Kramer Hickok also played at Texas. Unlike his good friend Spieth, who turned pro in the middle of his sophomore season, Hickok stayed all four years in Texas. From his perspective, it was a pretty easy decision.
“For me, playing in PGA TOUR events and pro events while in college, I realized I wasn’t good enough,” said Hickok, who earned his TOUR card this season via the Korn Ferry Tour. “That was the biggest thing for me and that’s what was different with Jordan.
“He had played in the U.S. Open, finished top 20 in the Byron Nelson when he was 16. So he had the experience that he knew when he jumped out of college that he was already good enough to play against the pros.
“For me, I realized I needed to get better and I need those extra three years. I think that’s all that matters. If you come out here and feel like you are good enough to compete instantly, then you don’t need college. What is that for? But I looked at college as four years to get my game ready for the pros.
“Some guys may feel like they’re ready – and they may be ready. But we’ve also seen in the past guys who have turned pro too soon and that kind of diminished their career in a way. So it’s kind of a tricky question.”
Despite their UT ties, Hickok has only meant Hammer once, at a Texas get-together prior to a college event a year ago at Colonial Country Club, with Fields asking Hickok to speak to the team. But Hickok, Spieth and Hammer all share the same coach – Cameron McCormick, who was at the Golf Club of Houston on Wednesday watching Hammer during his pro-am round.
“He’s in really good hands,” Hickok said. “Plus he has a great supportive family around him to make sure to help him make the right decision, whatever that may be. But if he ever needs to pick my brain, I’m here for him.”
So, if Hammer were to pick Hickok’s brain, what advice would he offer?
“I think he can come out here and compete right away, but that doesn’t mean he can’t use the next few years to get better,” Hickok said. “Also, once you leave college, you never get that back. Just the experience of college, having that camaraderie with your teammates – it really makes you appreciate the game of golf on a different level.
“I know I got better every single year and I think Cole can certainly do the same. I think he’s going to be a guy who’s going to be competing out here week in and week out once he is out here. Really, it’s just going to be up to him to decide when he’s ready. Mentally, if he knows he’s ready and he’s already prove to himself he can compete, think I think he’ll be ready (to turn pro).
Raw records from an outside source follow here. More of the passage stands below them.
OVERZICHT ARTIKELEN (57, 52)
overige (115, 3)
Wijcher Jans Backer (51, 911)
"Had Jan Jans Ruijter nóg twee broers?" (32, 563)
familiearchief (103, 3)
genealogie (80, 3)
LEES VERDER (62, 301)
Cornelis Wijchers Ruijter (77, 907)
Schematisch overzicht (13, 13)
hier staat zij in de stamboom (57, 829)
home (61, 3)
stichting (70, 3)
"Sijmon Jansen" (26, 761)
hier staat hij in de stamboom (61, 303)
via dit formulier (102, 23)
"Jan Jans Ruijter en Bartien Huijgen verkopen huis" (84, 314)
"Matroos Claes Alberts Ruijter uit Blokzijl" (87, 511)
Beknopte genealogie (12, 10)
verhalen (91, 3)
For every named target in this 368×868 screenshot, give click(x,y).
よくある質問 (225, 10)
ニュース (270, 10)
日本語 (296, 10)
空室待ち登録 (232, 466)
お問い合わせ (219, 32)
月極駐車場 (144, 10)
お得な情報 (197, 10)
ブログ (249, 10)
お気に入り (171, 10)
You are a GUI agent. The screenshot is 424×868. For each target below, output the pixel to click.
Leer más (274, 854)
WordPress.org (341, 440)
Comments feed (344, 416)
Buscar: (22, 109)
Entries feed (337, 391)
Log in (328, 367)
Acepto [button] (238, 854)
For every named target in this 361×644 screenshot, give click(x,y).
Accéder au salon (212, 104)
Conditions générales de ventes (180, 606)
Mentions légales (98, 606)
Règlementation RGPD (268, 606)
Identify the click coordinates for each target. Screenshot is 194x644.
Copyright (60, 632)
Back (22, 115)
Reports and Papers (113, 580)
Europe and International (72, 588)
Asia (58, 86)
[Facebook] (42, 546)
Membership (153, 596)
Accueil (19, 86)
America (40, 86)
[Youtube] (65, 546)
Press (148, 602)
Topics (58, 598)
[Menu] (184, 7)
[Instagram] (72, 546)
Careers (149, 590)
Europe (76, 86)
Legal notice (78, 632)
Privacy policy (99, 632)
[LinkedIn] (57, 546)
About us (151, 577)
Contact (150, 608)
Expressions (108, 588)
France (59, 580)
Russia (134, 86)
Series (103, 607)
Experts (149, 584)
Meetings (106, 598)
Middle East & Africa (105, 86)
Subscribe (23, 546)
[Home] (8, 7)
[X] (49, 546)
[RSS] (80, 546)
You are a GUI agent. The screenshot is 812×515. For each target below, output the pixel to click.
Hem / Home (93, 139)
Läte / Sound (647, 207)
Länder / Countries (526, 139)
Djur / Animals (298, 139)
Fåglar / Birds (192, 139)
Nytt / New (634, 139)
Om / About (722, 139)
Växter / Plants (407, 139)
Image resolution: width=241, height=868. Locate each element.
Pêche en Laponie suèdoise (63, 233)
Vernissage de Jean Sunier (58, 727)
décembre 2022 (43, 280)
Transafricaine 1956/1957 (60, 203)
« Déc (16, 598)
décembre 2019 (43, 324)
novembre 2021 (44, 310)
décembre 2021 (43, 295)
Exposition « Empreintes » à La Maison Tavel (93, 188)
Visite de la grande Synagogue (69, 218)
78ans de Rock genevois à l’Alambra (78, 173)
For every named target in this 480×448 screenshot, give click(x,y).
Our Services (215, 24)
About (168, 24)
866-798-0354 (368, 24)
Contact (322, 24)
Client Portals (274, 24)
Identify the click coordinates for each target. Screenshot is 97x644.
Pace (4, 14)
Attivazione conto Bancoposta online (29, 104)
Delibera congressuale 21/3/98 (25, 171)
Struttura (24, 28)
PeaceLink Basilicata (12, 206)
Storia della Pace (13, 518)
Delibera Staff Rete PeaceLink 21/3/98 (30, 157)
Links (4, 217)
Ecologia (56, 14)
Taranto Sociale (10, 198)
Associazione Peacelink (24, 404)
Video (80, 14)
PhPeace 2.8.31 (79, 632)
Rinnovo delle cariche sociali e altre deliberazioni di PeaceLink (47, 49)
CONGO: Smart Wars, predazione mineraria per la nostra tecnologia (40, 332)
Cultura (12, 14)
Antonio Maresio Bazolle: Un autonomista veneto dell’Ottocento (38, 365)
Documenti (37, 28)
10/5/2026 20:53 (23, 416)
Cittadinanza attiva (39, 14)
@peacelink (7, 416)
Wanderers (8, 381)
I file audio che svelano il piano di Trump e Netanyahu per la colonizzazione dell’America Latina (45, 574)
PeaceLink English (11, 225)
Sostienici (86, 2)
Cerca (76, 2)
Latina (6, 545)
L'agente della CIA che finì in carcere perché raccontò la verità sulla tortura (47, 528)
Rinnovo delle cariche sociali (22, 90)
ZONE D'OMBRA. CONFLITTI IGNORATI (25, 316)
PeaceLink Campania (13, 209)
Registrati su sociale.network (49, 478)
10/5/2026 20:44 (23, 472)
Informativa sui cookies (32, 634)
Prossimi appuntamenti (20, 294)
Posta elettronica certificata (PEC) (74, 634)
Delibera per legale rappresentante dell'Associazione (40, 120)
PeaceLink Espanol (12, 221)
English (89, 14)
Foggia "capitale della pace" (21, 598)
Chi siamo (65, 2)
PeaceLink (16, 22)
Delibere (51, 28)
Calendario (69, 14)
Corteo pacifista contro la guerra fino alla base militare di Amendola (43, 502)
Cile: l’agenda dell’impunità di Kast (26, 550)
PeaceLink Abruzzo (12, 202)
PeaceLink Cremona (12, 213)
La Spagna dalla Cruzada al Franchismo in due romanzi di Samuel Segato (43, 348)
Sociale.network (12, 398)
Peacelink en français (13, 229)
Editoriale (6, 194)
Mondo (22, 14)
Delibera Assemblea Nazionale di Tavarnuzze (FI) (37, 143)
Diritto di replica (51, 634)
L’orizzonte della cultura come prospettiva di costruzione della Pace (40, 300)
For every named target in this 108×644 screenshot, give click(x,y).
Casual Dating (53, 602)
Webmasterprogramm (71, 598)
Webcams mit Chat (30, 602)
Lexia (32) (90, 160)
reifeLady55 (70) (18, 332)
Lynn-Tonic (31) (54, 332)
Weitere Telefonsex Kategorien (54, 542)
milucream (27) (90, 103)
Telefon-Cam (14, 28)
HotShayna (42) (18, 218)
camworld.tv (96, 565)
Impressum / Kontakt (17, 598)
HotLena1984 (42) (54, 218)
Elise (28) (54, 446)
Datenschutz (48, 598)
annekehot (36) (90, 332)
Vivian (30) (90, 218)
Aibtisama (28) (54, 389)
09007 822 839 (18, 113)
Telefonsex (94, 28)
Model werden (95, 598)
“But more time in college is always great. If I was going to sway him in any direction, I’d say, hey, man, there’s not rush.”
Cole Hammer doesn’t seem to be in any hurry to give up the college experience, but the allure of turning pro and competing against the world’s best golfers can be a powerful draw. If he makes some noise this week in his hometown event, it will be even more difficult to resist.
“It’s fun to have this opportunity to make this decision,” Hammer said. “It’s a great spot to be in. But like I said, college is a blast. I’m only a sophomore – I’ve got plenty of time left. Just trying to figure it out as I go.”